_Your objective_
List all lines in the material below that contain "with".

═════ Dataset ═════

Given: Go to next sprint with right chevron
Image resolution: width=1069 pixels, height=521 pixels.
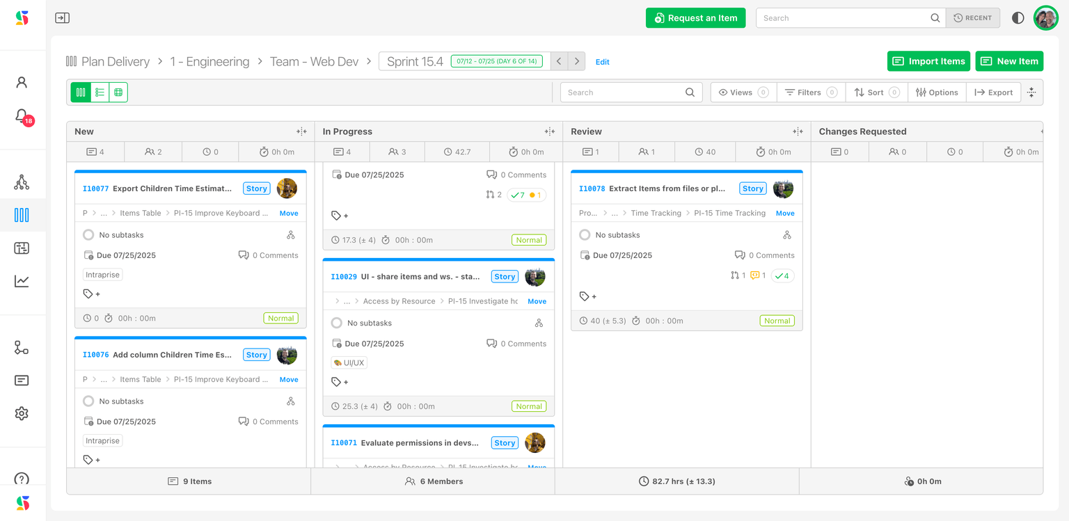Looking at the screenshot, I should click(x=576, y=61).
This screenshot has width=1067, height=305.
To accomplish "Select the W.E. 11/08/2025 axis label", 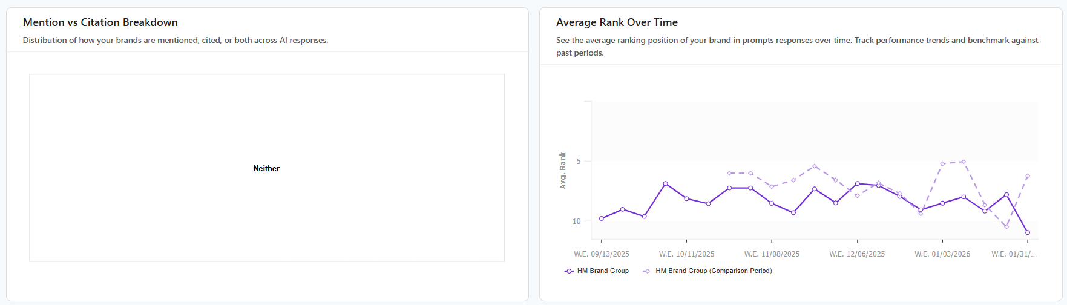I will pyautogui.click(x=772, y=254).
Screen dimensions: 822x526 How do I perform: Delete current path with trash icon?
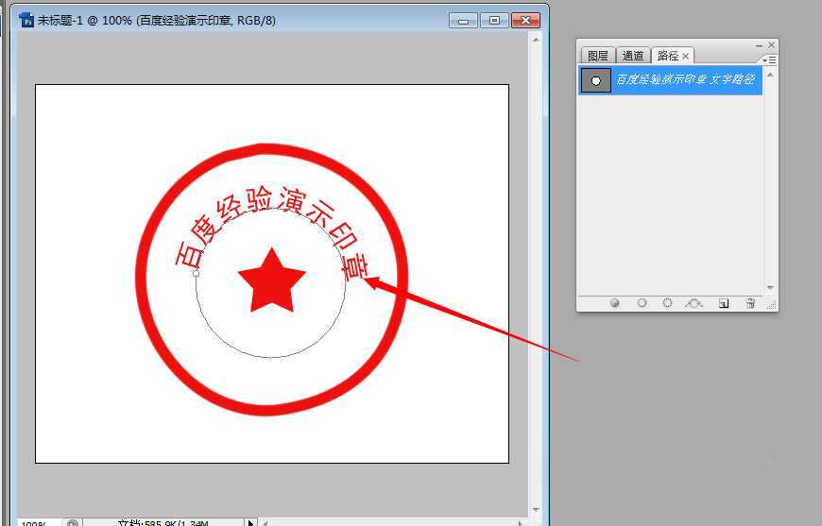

═════

_Result_
Given: Go to next sprint with right chevron
Screen dimensions: 822x526 How do I perform: Delete current path with trash icon?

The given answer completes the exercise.